Hello!
This is again about the problem with directory renames I've already
reported in [1]. To quickly sum it up some filesystems (so far we know at
least about xfs, ext4, udf, reiserfs) need to lock the directory when it is
being renamed into another directory. This is because we need to update the
parent pointer in the directory in that case and if that races with other
operation on the directory, bad things can happen.
So far we've done the locking in the filesystem code but recently Darrick
pointed out [2] that we've missed the RENAME_EXCHANGE case in our ext4 fix.
That one is particularly nasty because RENAME_EXCHANGE can arbitrarily mix
regular files and directories. Couple nasty arising cases:
1) We need to additionally lock two exchanged directories. Suppose a
situation like:
mkdir P; mkdir P/A; mkdir P/B; touch P/B/F
CPU1 CPU2
renameat2("P/A", "P/B", RENAME_EXCHANGE); renameat2("P/B/F", "P/A", 0);
Both operations need to lock A and B directories which are unrelated in the
tree. This means we must establish stable lock ordering on directory locks
even for the case when they are not in ancestor relationship.

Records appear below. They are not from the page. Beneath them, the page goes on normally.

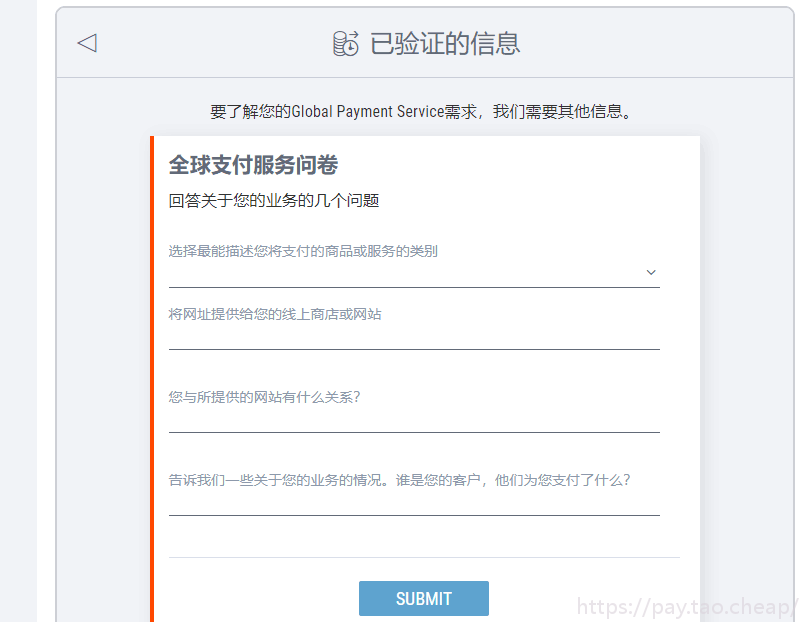Screen dimensions: 807x622
Task: Navigate back using the triangle arrow
Action: pyautogui.click(x=87, y=43)
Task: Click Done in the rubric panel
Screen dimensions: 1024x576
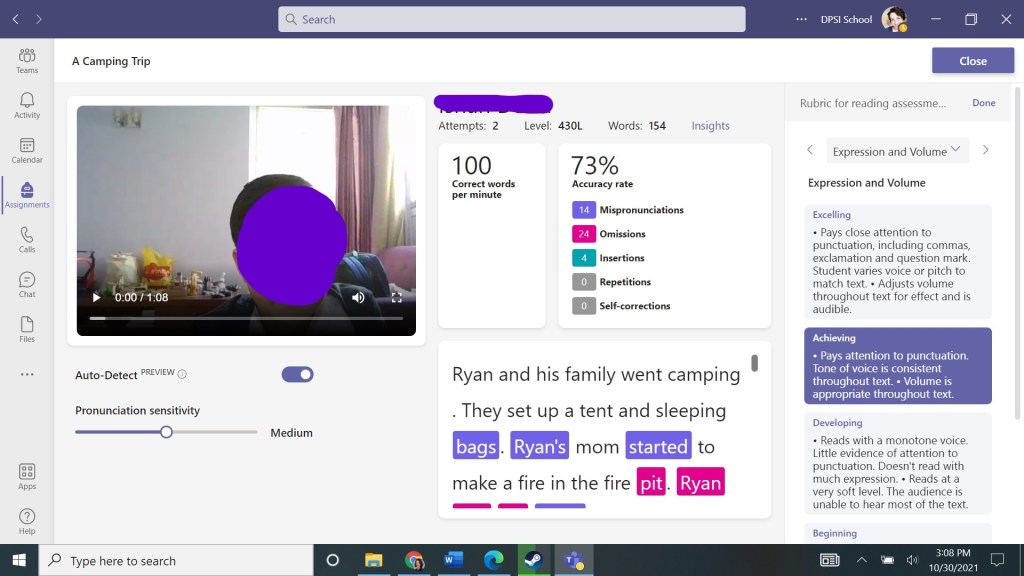Action: click(x=983, y=103)
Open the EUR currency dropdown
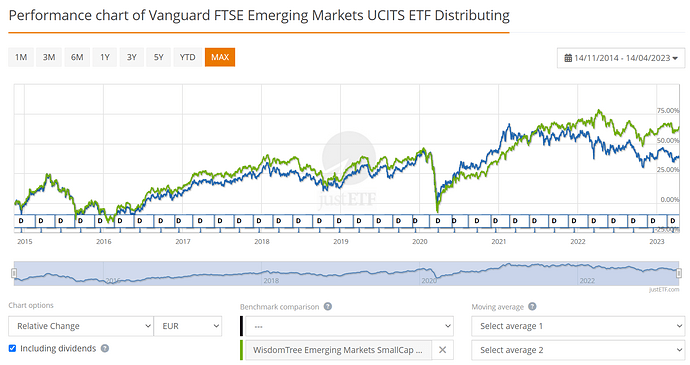This screenshot has width=690, height=365. click(x=188, y=326)
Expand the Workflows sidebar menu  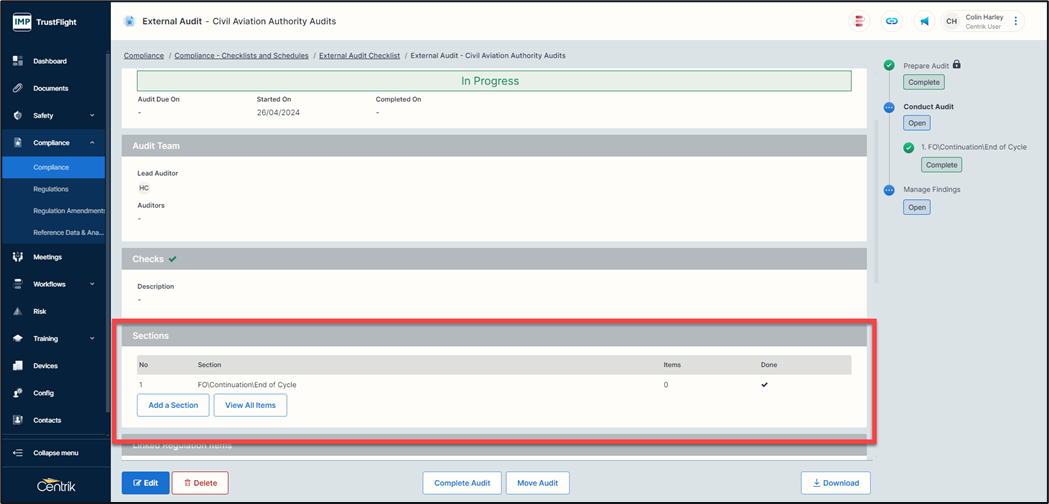coord(93,284)

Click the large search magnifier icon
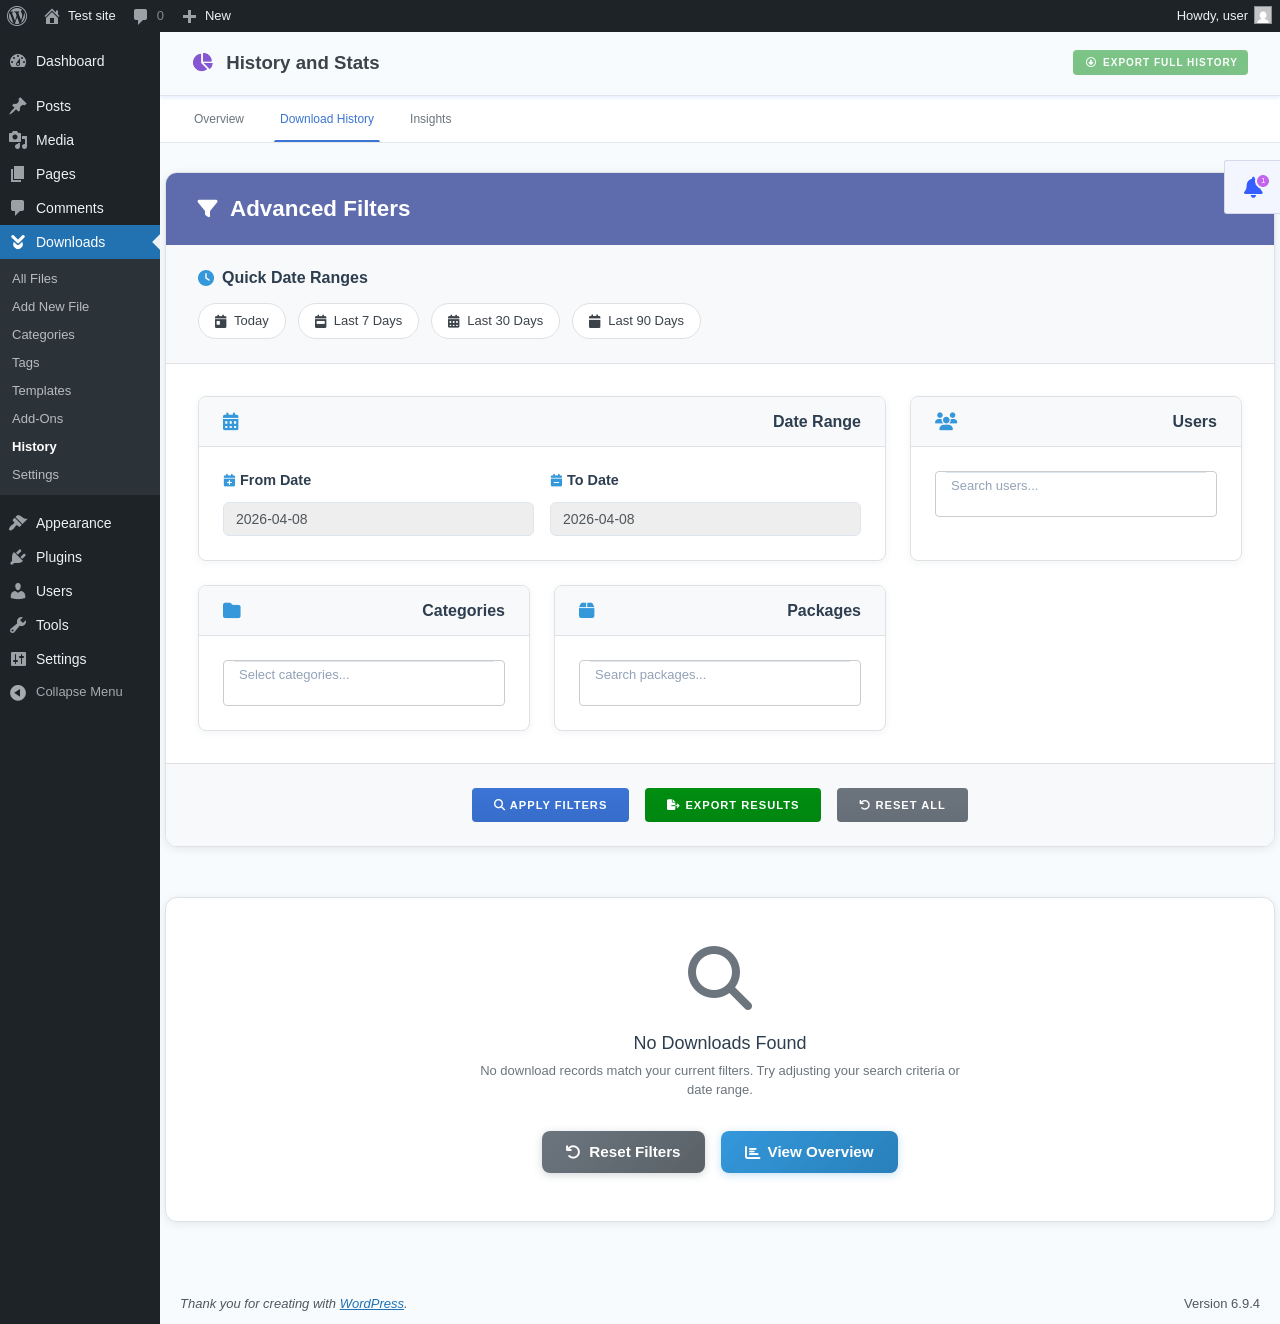coord(720,978)
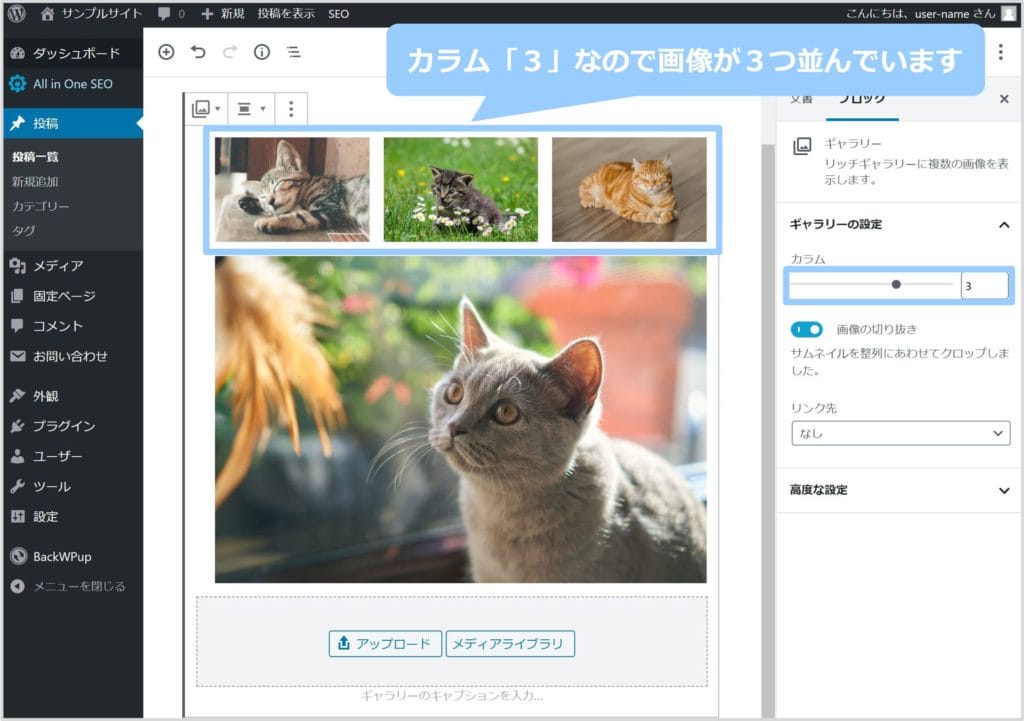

2) We may need to lock a directory and a non-directory and they can be in
parent-child relationship when hardlinks are involved:
mkdir A; mkdir B; touch A/F; ln A/F B/F
renameat2("A/F", "B");
And this is really nasty because we don't have a way to find out whether
"A/F" and "B" are in any relationship - in particular whether B happens to
be another parent of A/F or not.
What I've decided to do is to make sure we always lock directory first in
this mixed case and that *should* avoid all the deadlocks but I'm spelling
this out here just in case people can think of some even more wicked case
before I'll send patches.
Also I wanted to ask (Miklos in particular as RENAME_EXCHANGE author): Why
do we lock non-directories in RENAME_EXCHANGE case? If we didn't have to do
that things would be somewhat simpler...
Honza
[1] https://lore.kernel.org/all/20230117123735.un7wbamlbdihninm@quack3
[2] https://lore.kernel.org/all/20230517045836.GA11594@frogsfrogsfrogs
--
Jan Kara <[email protected]>
SUSE Labs, CR
On Wed, May 24, 2023 at 06:35:04PM +0200, Jan Kara wrote:
> Hello!
>
> This is again about the problem with directory renames I've already
> reported in [1]. To quickly sum it up some filesystems (so far we know at
> least about xfs, ext4, udf, reiserfs) need to lock the directory when it is
> being renamed into another directory. This is because we need to update the
> parent pointer in the directory in that case and if that races with other
> operation on the directory, bad things can happen.
>
> So far we've done the locking in the filesystem code but recently Darrick
> pointed out [2] that we've missed the RENAME_EXCHANGE case in our ext4 fix.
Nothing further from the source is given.